Showing the significant retreats forced upon the Bolsheviks by civil war, imperialist intervention and the failure of the revolution in the west, crucially Germany, Lenin can no longer refer to a workers’ and peasants’ regime. Instead, in a country dominated by small-peasant agriculture, he holds out the prospect of building “gangways to socialism by way of state capitalism”. His plan is to form “a small peasant economy” via “state capitalism to socialism”. That “course” has proven “much longer and much more difficult than we would have liked”. But despite “disaster, famine and ruin - we shall not flinch”, declares Lenin.

Without revolution in Europe there was bound to be first counterrevolution within the revolution and then counterrevolution within the counterrevolution. The first developed into the second. The second consolidated the reverses of the first.

Sad to say, Gerry Downing will not grasp much of this. He is not only an advocate of the socialism of fools, when it comes to the “overrepresentation” of Jews in the ruling class. He is an advocate of the Trotskyism of fools, when it comes to Lenin, the Bolsheviks and the October revolution.

Jack Conrad
London

Off beam

Arthur Bough states that in Capital volume 1 the example of Robinson Crusoe “tells us all we need to know about value and the law of value” (Letters, January 31). He goes on to argue that this example proves that value does not depend on commodity production and exchange, “because Crusoe only ever produces for his own consumption”.

Bough is surely correct, if by ‘value’ he means ‘labour time’, that Crusoe produces use-values that have taken a certain amount of time to make (given the average or normal rate of the expenditure of his labour-power). This proves the trivial point that all use-values, regardless of whether they have the historically specific social form of a commodity, take a certain amount of labour-time to produce.

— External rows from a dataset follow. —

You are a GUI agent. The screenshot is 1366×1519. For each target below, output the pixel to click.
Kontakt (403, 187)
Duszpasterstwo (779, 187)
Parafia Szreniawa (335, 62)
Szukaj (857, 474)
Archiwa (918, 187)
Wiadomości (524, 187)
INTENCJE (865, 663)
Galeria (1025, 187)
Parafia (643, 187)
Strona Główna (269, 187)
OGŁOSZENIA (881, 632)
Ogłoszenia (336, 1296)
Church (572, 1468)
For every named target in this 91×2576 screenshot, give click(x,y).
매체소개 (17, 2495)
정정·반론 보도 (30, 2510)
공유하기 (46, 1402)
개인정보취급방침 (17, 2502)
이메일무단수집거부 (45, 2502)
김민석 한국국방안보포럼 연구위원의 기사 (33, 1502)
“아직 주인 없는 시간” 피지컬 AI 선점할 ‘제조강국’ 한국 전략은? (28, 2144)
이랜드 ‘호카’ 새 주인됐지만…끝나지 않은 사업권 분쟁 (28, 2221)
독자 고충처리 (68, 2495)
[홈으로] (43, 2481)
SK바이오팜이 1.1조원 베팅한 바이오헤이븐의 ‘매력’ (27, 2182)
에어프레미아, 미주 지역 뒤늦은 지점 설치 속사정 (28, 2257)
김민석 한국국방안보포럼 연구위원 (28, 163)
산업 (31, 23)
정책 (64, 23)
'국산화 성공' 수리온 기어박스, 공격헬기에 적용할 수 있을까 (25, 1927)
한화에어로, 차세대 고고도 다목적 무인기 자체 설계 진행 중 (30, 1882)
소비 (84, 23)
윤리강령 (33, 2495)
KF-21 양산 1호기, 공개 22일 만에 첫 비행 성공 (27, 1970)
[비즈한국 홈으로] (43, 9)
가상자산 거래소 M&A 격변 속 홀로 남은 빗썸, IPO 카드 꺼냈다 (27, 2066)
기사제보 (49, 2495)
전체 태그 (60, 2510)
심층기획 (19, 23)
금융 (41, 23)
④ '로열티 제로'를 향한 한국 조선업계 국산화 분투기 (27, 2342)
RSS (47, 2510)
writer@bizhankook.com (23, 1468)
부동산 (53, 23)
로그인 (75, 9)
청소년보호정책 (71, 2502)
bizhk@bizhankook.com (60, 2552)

It does not follow, as Bough seems to think, that within every conceivable mode of production all products of labour possess value, because they have taken a certain time to make. At the level of logic, this is a clear example of the fallacy of affirming the consequent - if value entails labour-time and this is a product of labour time then it has value.

However, the point goes beyond logic to a substantive difference of interpretation. As Marx stated of Adam Smith and Ricardo, they failed to discover the “form under which value becomes exchange value”. This was not just because they were both “entirely absorbed in the analysis of the magnitude of value”, but because they overlooked the “differentia specifica of the value form” as the “most universal form taken by the product in bourgeois production” (Capital Vol 1, pp52-53, footnote 2).

The same can be said of Bough. Like Smith and Ricardo, he too is preoccupied with the magnitude of value expressed in quantities of labour time. He also ignores the historically specific social form of value peculiar to bourgeois production. This is the form that socially necessary labour-time takes as homogeneous abstract labour.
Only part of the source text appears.